Вспомним по этому поводу еще раз высказывание Павла Судоплатова.

«...Дело в том, что реализация разведывательной информации определяется, как правило, неизвестными для разведчиков мотивами действий высшего руководства страны...»

Судя по его воспоминаниям, сам Судоплатов тоже не был посвящен в существо этой интриги. Однако, как человек умный и наблюдательный, о чем-то таком, похоже, догадывался. Потому-то и продолжил эту фразу словами: «...Целью Сталина было любой ценой избежать войны летом 1941 года...»

Знал ли начальник внешней разведки НКВД Павел Фитин? Сейчас сказать трудно. С одной стороны, действиями своего резидента кто-то должен руководить. С другой стороны, отдавая резиденту какие-то указания, можно было поневоле допустить передачу информации, которая могла дать ему повод что-то заподозрить. А это, в свою очередь несло риск насторожить и немецкого информатора. Нет, учитывая важность этого канала, здесь необходимо было предельно ограничить число посвященных.

К тому же, предполагалось, видимо, что нужные Сталину сведения будут осторожно доводиться до Гитлера, минуя аппарат разведки в Москве. На это, кстати, косвенно указывает поведение в Берлине Молотова. То есть, для проведения этой операции сам Фитин был не нужен. Значит, скорее всего, он и не был в нее посвящен. Что подтверждает, кстати, незнание о ней его заместителя, Судоплатова.

То есть, все, что требовалось от Фитина, это сообщить наверх, Берии, о том, что Амаяк Кобулов завербовал нового агента. Поскольку это была единственная, насколько можно понять, вербовка такого уровня, проведенная Амаяком Кобуловым в Берлине, можно было быть твердо уверенным в том, что ему подставлен именно нужный Сталину человек.

Можно конечно допустить, что подобного рода вербовок было несколько, просто об остальных мы не знаем из-за отсутствия в свободном доступе соответствующих документов. Но существа дела это не меняет. Потому что в этом случае под подозрением у советского руководства должны были быть все завербованные Амаяком Кобуловым источники.

Берия. Вот он, скорее всего, знал. Более того. Учитывая, что рекомендовал Сталину кандидатуру Амаяка Кобулова именно он, вполне возможно, что он же и предложил Сталину эту операцию. А потому был естественным кандидатом на роль ее технического координатора.

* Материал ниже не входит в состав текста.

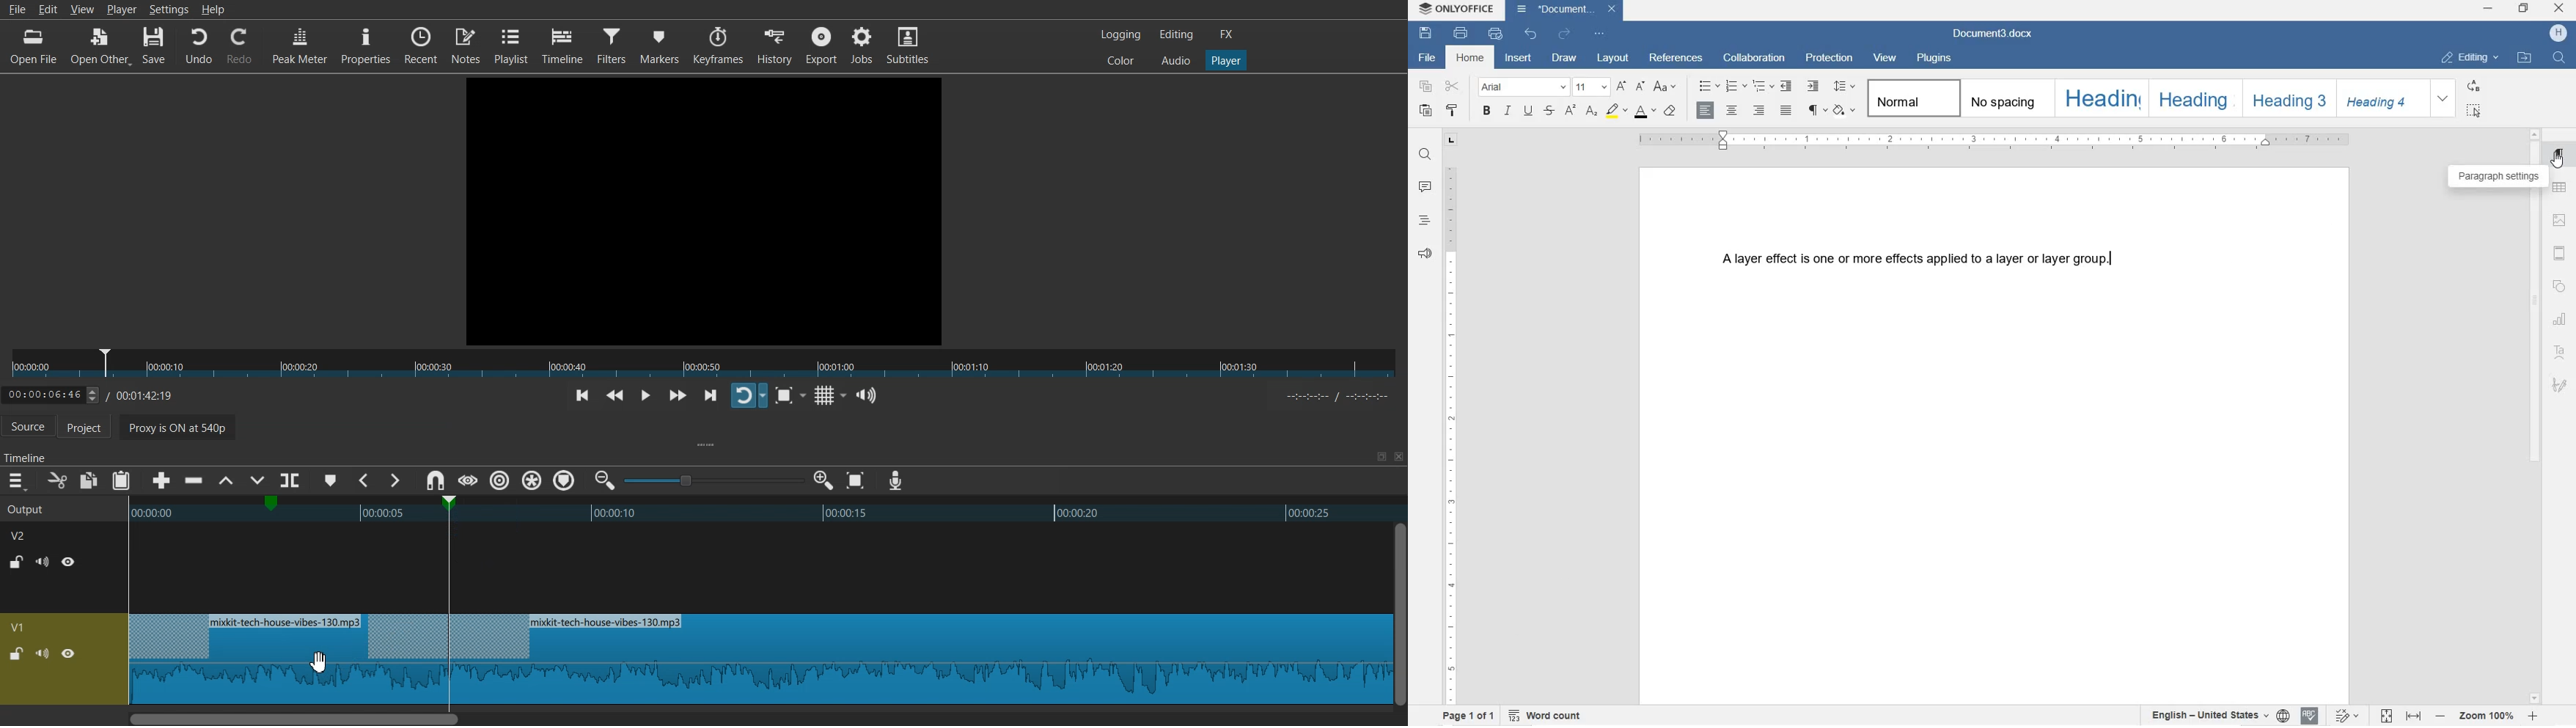  I want to click on LAYOUT, so click(1611, 59).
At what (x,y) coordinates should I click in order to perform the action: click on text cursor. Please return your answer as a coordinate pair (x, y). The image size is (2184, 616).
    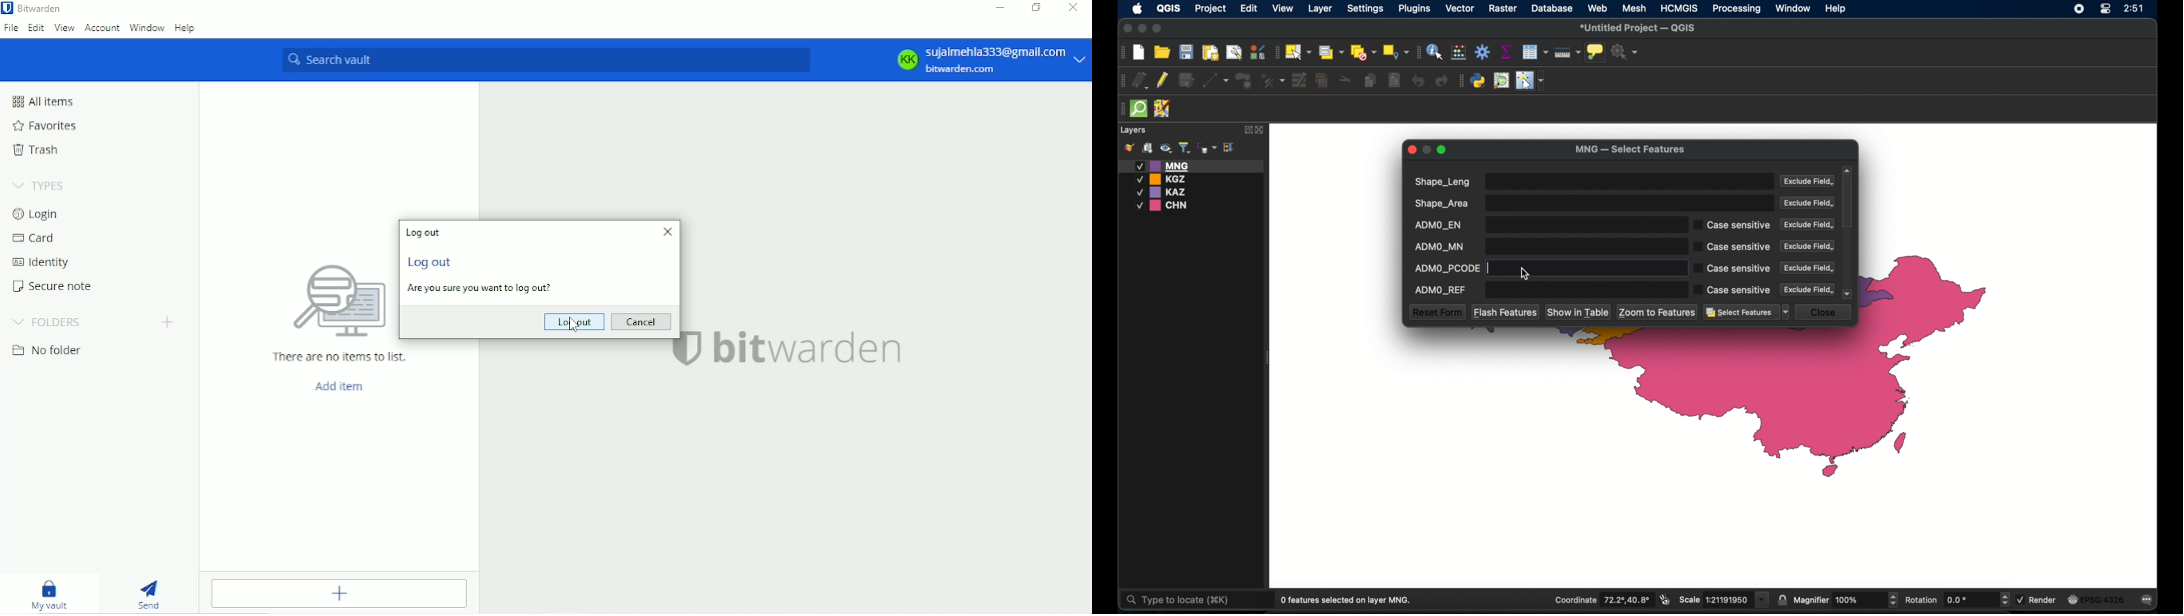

Кто еще мог знать, кроме Сталина и Берии? Мог и обязан был знать Молотов. Вообще-то, в то время, по большей части, то, что знал Сталин, знал и Молотов. Это было тогда, как правило.

Теперь, последнее. Вся эта группа посвященных должна была каким-то образом доводить нужную им информацию до Амаяка Кобулова. А через него, учитывая его не очень сдержанный характер, до завербованного им двойного агента.

В ходе своего визита в Берлин, В.М. Молотов в кругу советской дипломатической колонии сам непосредственно вбросил достаточно слов и смыслов, которые должны были быть услышаны через сотрудников полпредства немецким информатором. Значение этого факта было настолько велико, что если бы эта операция затевалась только для того, чтобы в ходе этого визита донести через германские тайные службы нужную Сталину и Молотову информацию лично до Гитлера, уже тогда она могла считаться окупившей себя.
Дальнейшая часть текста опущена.